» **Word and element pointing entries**
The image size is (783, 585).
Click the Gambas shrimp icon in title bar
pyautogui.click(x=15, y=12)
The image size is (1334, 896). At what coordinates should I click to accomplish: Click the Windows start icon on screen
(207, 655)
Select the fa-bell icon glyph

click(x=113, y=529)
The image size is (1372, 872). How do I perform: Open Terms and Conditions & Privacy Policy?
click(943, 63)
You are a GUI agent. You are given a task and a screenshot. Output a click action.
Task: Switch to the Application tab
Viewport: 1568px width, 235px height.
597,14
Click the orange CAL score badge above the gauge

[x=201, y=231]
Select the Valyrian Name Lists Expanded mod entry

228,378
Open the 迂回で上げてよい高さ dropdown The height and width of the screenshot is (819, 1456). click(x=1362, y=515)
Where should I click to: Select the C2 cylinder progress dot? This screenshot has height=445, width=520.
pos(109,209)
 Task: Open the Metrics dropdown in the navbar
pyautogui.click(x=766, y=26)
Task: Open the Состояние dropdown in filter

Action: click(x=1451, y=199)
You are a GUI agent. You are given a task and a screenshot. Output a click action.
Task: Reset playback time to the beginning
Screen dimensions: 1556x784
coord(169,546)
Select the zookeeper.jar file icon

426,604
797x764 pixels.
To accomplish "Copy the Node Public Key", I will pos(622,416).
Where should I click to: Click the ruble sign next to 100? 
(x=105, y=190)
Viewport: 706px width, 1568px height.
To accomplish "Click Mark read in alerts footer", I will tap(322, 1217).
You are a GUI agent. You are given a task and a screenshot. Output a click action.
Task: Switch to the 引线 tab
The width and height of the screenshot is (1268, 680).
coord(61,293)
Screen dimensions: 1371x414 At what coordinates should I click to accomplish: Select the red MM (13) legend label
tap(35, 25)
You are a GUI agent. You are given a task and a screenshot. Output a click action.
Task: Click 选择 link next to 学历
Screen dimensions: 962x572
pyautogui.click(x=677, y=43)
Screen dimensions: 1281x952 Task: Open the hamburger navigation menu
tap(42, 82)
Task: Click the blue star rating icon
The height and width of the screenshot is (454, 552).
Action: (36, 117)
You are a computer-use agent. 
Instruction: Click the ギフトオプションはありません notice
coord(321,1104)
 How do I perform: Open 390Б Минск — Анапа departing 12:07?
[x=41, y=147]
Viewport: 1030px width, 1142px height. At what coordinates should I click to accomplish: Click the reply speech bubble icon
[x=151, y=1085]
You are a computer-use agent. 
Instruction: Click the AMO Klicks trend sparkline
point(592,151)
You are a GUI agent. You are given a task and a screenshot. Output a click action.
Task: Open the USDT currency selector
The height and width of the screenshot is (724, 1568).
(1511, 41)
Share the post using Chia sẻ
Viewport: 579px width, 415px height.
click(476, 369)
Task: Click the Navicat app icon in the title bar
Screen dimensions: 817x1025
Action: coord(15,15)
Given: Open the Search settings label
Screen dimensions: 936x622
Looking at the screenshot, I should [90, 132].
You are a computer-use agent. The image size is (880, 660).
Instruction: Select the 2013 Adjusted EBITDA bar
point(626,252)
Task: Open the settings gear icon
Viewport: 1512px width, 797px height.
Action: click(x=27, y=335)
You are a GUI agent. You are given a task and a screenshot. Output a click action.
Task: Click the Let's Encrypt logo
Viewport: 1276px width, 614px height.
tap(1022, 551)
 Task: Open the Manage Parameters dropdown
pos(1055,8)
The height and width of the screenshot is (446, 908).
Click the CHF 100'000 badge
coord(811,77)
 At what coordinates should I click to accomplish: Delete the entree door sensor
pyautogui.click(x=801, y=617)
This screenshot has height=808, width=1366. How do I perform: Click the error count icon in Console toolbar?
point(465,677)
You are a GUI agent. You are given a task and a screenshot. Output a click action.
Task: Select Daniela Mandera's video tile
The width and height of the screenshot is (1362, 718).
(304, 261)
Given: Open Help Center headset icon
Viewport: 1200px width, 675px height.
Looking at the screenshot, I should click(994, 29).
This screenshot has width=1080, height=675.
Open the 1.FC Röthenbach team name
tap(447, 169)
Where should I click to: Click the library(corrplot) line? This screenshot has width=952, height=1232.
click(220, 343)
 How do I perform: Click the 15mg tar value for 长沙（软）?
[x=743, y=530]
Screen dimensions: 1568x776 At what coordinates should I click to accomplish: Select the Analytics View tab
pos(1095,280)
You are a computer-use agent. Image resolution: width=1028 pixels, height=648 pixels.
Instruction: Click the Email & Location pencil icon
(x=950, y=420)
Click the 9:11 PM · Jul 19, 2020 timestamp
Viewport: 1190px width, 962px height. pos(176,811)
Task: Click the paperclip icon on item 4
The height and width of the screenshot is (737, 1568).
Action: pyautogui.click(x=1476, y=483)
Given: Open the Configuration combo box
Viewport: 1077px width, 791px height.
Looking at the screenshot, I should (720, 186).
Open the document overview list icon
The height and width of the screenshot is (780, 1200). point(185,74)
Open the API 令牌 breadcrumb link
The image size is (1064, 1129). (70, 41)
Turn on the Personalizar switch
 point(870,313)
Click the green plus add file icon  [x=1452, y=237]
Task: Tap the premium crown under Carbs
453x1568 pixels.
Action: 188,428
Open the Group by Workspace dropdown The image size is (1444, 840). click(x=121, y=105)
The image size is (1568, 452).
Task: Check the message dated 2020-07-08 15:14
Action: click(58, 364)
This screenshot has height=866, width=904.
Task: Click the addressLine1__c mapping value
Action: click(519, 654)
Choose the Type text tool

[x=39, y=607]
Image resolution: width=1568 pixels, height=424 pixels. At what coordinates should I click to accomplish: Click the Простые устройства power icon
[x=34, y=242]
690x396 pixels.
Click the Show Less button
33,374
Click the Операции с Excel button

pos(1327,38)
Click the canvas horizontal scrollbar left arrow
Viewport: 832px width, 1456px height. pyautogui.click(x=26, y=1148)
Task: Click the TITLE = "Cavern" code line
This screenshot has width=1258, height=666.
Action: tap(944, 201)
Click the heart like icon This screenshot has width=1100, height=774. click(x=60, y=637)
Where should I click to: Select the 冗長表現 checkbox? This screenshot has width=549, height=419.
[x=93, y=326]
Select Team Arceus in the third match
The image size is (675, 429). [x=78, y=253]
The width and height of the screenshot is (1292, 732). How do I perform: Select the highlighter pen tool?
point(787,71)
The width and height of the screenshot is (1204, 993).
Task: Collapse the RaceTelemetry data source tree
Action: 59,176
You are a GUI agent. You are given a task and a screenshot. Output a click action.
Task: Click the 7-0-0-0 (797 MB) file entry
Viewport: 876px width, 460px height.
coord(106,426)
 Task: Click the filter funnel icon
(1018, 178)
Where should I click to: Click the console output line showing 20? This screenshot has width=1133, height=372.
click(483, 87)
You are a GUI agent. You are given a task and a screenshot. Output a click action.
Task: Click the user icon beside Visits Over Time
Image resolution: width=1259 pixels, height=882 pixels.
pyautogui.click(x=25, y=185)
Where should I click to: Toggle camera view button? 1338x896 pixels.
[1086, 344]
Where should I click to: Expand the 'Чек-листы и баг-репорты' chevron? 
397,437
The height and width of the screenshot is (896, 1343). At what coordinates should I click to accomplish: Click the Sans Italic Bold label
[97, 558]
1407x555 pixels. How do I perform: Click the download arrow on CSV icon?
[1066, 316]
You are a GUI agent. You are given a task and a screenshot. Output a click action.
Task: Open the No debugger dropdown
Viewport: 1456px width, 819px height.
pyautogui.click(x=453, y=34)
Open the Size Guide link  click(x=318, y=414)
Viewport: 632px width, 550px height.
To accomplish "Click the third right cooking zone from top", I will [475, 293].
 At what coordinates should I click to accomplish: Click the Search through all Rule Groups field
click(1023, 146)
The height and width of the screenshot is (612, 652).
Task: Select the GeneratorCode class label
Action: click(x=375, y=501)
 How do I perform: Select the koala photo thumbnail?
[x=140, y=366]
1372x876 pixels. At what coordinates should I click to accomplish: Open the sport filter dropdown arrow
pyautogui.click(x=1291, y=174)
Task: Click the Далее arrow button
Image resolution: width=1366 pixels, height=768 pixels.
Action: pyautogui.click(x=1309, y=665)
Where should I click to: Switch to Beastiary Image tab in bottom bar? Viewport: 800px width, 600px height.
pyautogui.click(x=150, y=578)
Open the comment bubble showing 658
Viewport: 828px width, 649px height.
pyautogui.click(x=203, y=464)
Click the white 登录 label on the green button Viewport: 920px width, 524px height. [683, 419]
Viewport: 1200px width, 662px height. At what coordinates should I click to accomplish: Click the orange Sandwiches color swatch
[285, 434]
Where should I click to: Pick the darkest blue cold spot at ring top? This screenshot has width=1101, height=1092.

» **Task prompt**
Update the lines starting with the one containing "How do I perform: Select the koala" and going on through the one containing "Action: pyautogui.click(x=1309, y=665)", replacing "sport" with "league" and leaving everything else unchanged. Give back only those lines.

» **Exercise response**
 How do I perform: Select the koala photo thumbnail?
[x=140, y=366]
1372x876 pixels. At what coordinates should I click to accomplish: Open the league filter dropdown arrow
pyautogui.click(x=1291, y=174)
Task: Click the Далее arrow button
Image resolution: width=1366 pixels, height=768 pixels.
Action: pyautogui.click(x=1309, y=665)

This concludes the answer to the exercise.